蟇沼用水(取入口)


蟇沼用水新旧取入口
(右から明治33年、大正7年、昭和54年完成)
 蟇沼用水取入口は、大蛇尾川・小蛇尾川の合流点のすぐ下で、立石というところから水を取っています。
 用水の開削は慶長年間(1596~1615)といわれ、那須野ヶ原で最も古い用水といわれています。
 当初は5ヵ村(蟇沼・折戸・上横林・接骨木)の飲用水としたもので、その後、石林村{那須塩原市(旧西那須野町)}まで延長され、さらに明和8年(1771)には、大田原藩によって大田原城下まで引かれました。

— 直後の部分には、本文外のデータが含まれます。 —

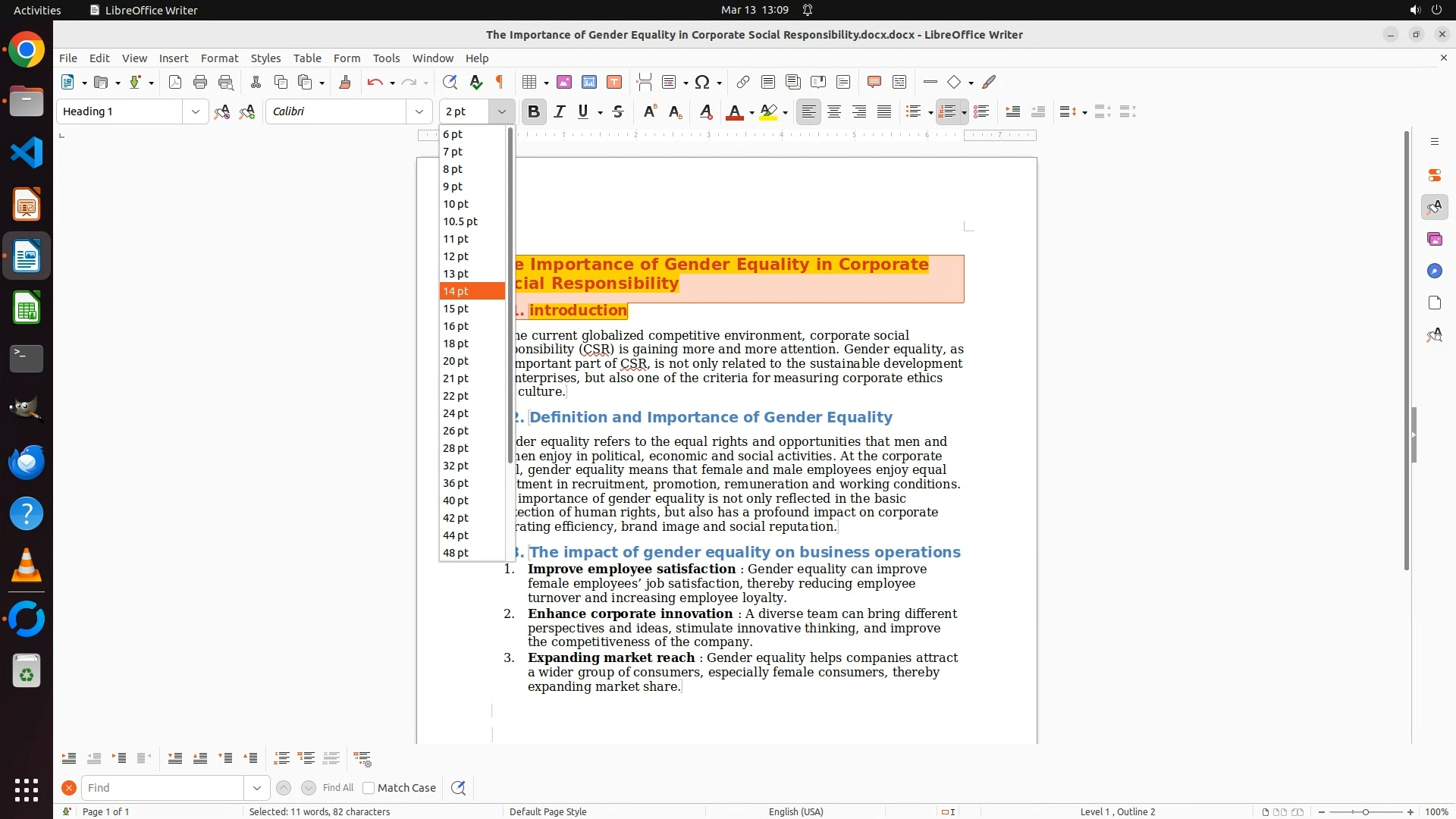Click the Export as PDF icon

[x=175, y=82]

途中、乃木将軍をまつった乃木神社境内を流れ、参拝者はここにかかる小さな橋を渡ることになります。
 明治33年(1900)の大改修で 取入口を上流に移し、二つの素掘りトンネル取入口(現在の位置)をもうけ、この時地元の郡司鶴吉が測量に携わったといわれています。
 昭和54年(1979)には那須野ヶ原総合開発の一環として、取入口・水路が改修され、近代的な頭首工が並んでいます。
 取入口周辺は静かな空気と深い緑に囲まれ、夏場は水遊びやバーベキューを楽しむ家族連れなどでにぎわっています。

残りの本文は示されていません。